Audiensi calon perdes dengan Bupati di ruang rapat Bupati Sragen, Senin (13/8 - 2018). (Solopos/Tri Rahayu)
13 Agustus 2018 17:35 WIB Tri Rahayu Sragen Share :

Solopos.com, SRAGEN -- Bupati Sragen Kusdinar Untung Yuni Sukowati menindaklanjuti aduan para peserta seleksi calon perangkat desa (perdes) di bawah koordinasi Aziz Kristanto dengan menginstruksikan Inspektorat untuk membentuk tim investigasi.

Di sisi lain, camat diharapkan bisa menjadi filter sebelum calon perdes yang lolos seleksi dilantik. Camat diminta memverifikasi guna memastikan calon perdes yang akan dilantik benar-benar bebas dari unsur kecurangan. Tanggung jawab itu diserahkan kepada camat karena pelantikan calon perdes hanya bisa dilakukan jika ada rekomendasi dari camat.

Yuni meminta Inspektur Sragen Wahyu Widayat memeriksa sejumlah indikasi dan dugaan pelanggaran yang diadukan para calon perdes. Instruksi itu disampaikan Bupati secara lisan kepada Wahyu Widayat disaksikan 11 orang perwakilan calon perdes saat audiensi di ruang rapat Bupati Sragen, Senin (13/8/2018).

“Saya instruksikan kepada Inspektorat segera bentuk tim investigasi untuk menyelidiki aduan semua desa terkait dengan indikasi dan dugaan kecurangan dalam pengisian perangkat desa. Semua aduan ditindaklanjuti dan ditelusuri satu per satu.
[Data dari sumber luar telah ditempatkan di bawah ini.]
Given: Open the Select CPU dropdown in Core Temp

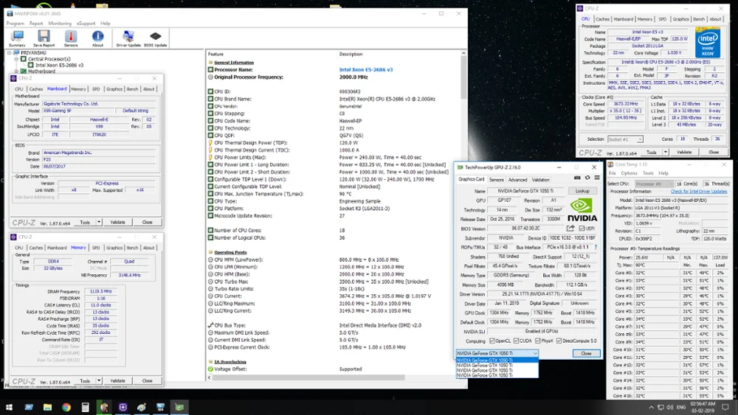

Kalau ada indikasi pidana serahkan ke aparat kepolisian,” ujar Bupati Yuni.

Menanggapi instruksi Bupati, Wahyu meminta kepada para calon perdes supaya ikut membantu mengumpulkan fakta-fakta dan bukti-bukti agar bisa ditindaklanjuti Inspektorat. Dia melihat tuntutan penundaan pelantikan dan pengulangan uji kompetensi tidak bisa digeneralisasi untuk semua desa tetapi harus dilihat kasus per kasus. Dia berharap ada semacam konstruksi pada setiap kasusnya.

“Kami membutuhkan aduan tertulis dari pihak-pihak yang merasa dirugikan. Aduan yang disampaikan tadi supaya diwujudkan dalam bentuk narasi. Tadi pagi Pak Sekda [Tatag Prabawanto] juga sudah mengeluarkan surat instruksi kepada 20 camat agar mencermati dan memverifikasi setiap konsultasi dari desa. Jadi camat menjadi filter atas indikasi kecurangan itu sebelum camat mengeluarkan rekomendasi,” ujarnya.

Sekda Tatag Prabawanto membenarkan adanya instruksi tersebut. Dia menyampaikan instruksi itu sudah mendapat respons positif dari para camat.

“Salah satu camat sudah menyampaikan tanggapan. Hasil verifikasi yang dilakukan camat ternyata bisa menggeser calon perdes ranking I menjadi ranking II dan sebaliknya. Hal itu bisa terjadi karena desa salah dalam memasukan indikator pada penilaian dedikasi dan prestasi,” ujar Sekda.

Kabag Pemerintahan Desa (Pemdes) Setda Sragen, Suhariyanto, menyampaikan proses verifikasi oleh camat terhadap calon perdes yang akan dilantik hanya berlangsung hingga Kamis (16/8/2018). Verifikasi itu dilakukan sebelum camat mengeluarkan rekomendasi yang nantinya menjadi dasar pemerintah desa melantik calon perdes yang lolos seleksi.